- [RECORDS]:

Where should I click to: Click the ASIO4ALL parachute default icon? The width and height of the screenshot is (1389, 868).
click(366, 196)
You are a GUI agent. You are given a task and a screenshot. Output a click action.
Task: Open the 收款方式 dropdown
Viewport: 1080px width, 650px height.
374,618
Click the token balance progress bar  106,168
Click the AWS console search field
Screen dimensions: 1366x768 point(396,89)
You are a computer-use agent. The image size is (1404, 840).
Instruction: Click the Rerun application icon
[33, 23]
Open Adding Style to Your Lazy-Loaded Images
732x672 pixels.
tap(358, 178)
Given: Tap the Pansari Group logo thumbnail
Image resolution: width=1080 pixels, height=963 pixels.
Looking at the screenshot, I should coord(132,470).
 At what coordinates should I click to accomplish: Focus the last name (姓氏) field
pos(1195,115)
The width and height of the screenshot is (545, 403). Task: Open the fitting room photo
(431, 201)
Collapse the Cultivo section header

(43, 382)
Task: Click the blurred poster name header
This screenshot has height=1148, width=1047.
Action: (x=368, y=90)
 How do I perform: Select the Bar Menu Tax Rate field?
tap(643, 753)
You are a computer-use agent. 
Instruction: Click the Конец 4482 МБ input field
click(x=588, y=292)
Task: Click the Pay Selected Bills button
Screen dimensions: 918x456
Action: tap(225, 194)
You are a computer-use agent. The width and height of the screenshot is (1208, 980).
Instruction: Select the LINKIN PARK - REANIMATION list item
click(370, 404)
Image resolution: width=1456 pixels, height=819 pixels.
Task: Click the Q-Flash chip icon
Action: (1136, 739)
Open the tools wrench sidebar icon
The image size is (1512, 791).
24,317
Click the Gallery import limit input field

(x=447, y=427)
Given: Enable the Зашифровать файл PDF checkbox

- [WHAT YOU NEED TO DO]: Check each line of the material for the word "computer". Copy the ones that have it.

- [SOLUTION FOR THIS EXERCISE]:
You are a computer-use agent. The image size is (1404, 840).
You are a computer-use agent. 
You are a computer-use agent. The width and height of the screenshot is (1208, 980).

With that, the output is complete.